--- Excerpt ---
But Hubble did not discover the expansion. In the 1910s, a Lowell Observatory astronomer named Vesto Slipher found that spiral nebulae, as galaxies were called, are “fleeing” from us at what were then unheard-of speeds. This was the first observational evidence of the expanding universe. Hubble’s paper established a linear relationship between Slipher’s nebulae velocities and the distances Hubble had measured — a relation that later became known as Hubble’s law — but failed to cite Slipher’s own publications containing his indispensable measurements or even to mention his name. Yet Slipher had done half the work!
It was only after Hubble had secured worldwide recognition and lasting fame that he acknowledged his use of Slipher’s data. But by then the damage had been done: Slipher had been eclipsed, and has never been properly commemorated for his critical contribution.
Today, astronomers continue in the footsteps of both Hubble and Slipher, measuring the velocities of receding galaxies and their distances. These crucial observations tell us how quickly the universe is expanding. Yet, the famous mathematical parameter that defines the relationship between Slipher’s velocities and Hubble’s distances bears a single name: the Hubble constant.
Modern science has made many strides in setting the historical record straight. In that tradition, we suggest the International Astronomical Union (IAU) formally rename the Hubble constant to the Hubble-Slipher constant, in long overdue recognition of Slipher’s historic achievement.
The challenge of the spirals
The son of an Indiana farmer, Vesto Melvin Slipher joined Lowell Observatory in Flagstaff, Arizona, in 1901, under the leadership of the flamboyant Percival Lowell. Slipher’s charge was spectroscopy, and he made good use of Lowell’s 24-inch Alvan Clark refracting telescope with its brand-new Brashear spectrograph. Within a few years he began reaping important results, such as confirming the rotation periods of Mars, Jupiter, and Saturn.
Slipher became a virtuoso in the new art of acquiring and interpreting spectra — the data obtained when light from astronomical objects is spread out into its constituent wavelengths, revealing details about composition and motion. And there were spectroscopic surprises everywhere he looked. Among his subsequent discoveries were methane and ammonia in the giant planets’ atmospheres; interstellar gas throughout the Milky Way; and the first known reflection nebula, in the Pleiades, which led to the discovery of interstellar dust.
But his next challenge tested his skills more profoundly. On Lowell’s instructions, he started to photograph spectra of the faintest of all objects: spiral nebulae.
These nebulae were the subject of an ongoing debate among astronomers in the early 20th century. Were they baby solar systems forming within our own Milky Way? Or were they instead remote “island universes,” each like the entire Milky Way, floating loose in the cosmic void?
--- Records supplied ---
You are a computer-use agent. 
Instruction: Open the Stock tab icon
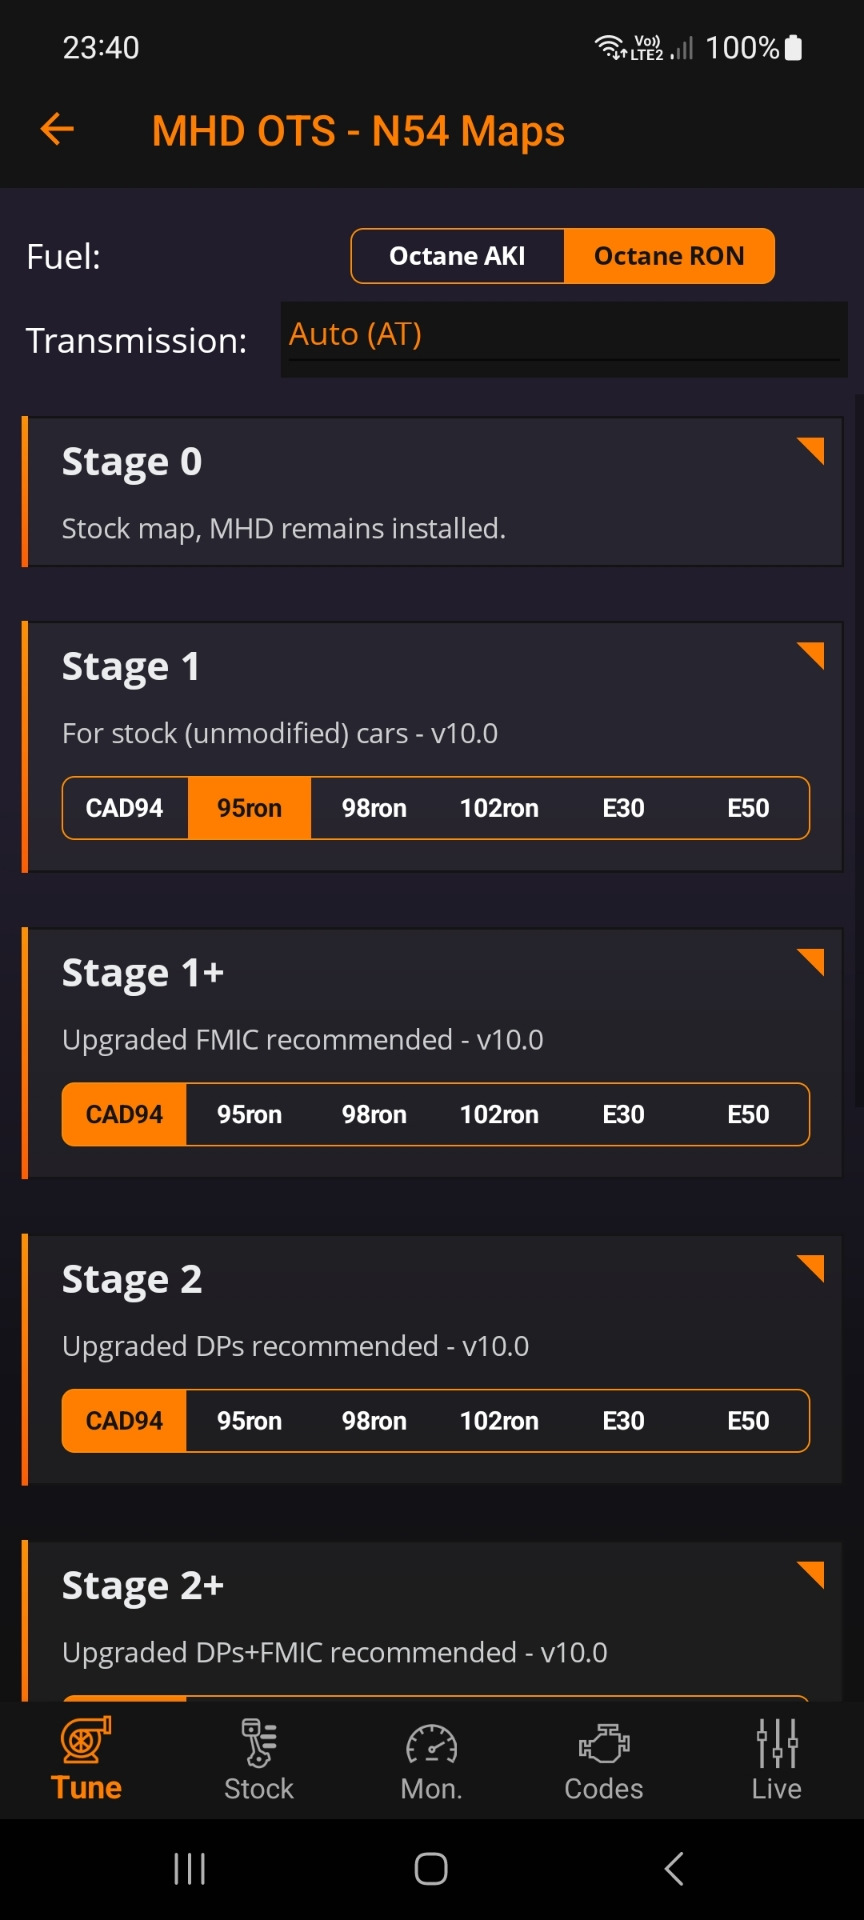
---
--- Records supplied ---
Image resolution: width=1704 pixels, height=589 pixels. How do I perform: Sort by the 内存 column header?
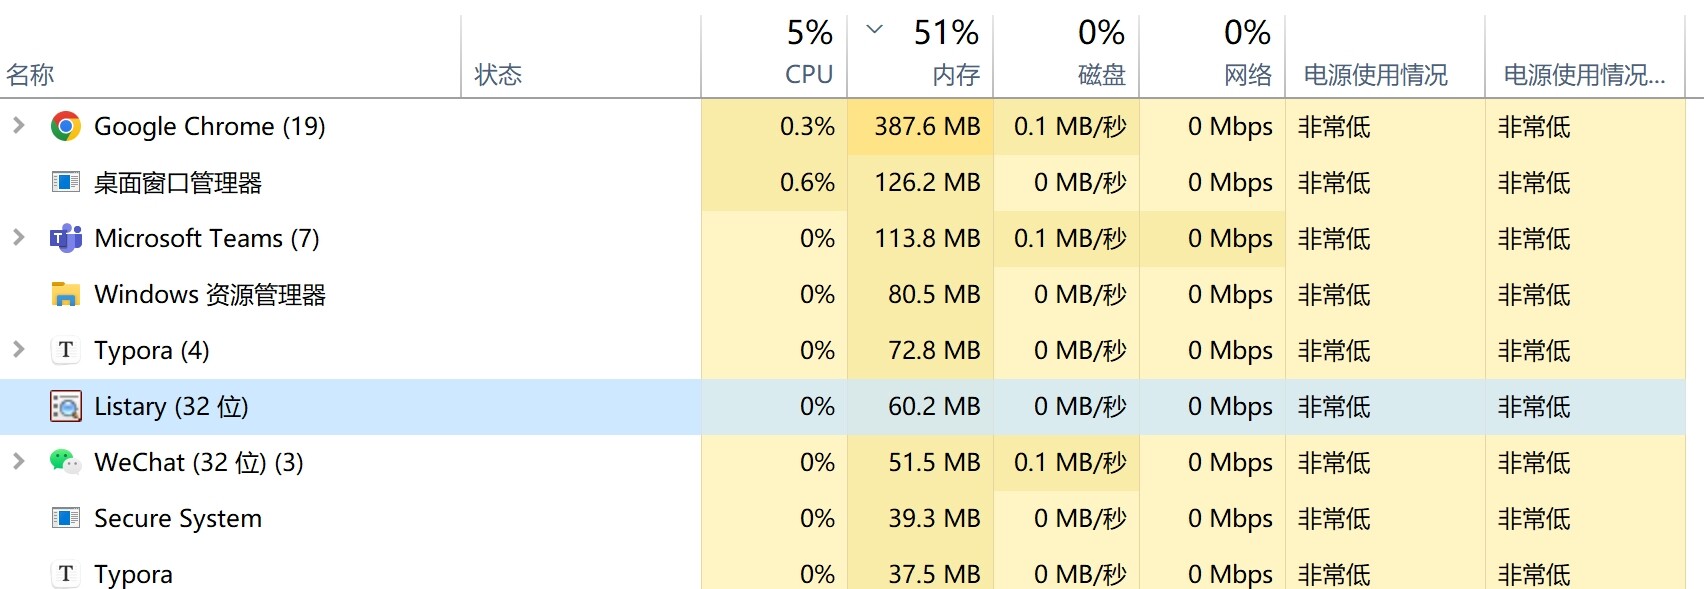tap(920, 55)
---
### Set problem
Copy the passage on Vesto Slipher from "Today, astronomers continue" up to and including "Slipher’s historic achievement.", swapping "Hubble constant" for "expansion constant" wherever it occurs.

### Solution below
Today, astronomers continue in the footsteps of both Hubble and Slipher, measuring the velocities of receding galaxies and their distances. These crucial observations tell us how quickly the universe is expanding. Yet, the famous mathematical parameter that defines the relationship between Slipher’s velocities and Hubble’s distances bears a single name: the expansion constant.
Modern science has made many strides in setting the historical record straight. In that tradition, we suggest the International Astronomical Union (IAU) formally rename the expansion constant to the Hubble-Slipher constant, in long overdue recognition of Slipher’s historic achievement.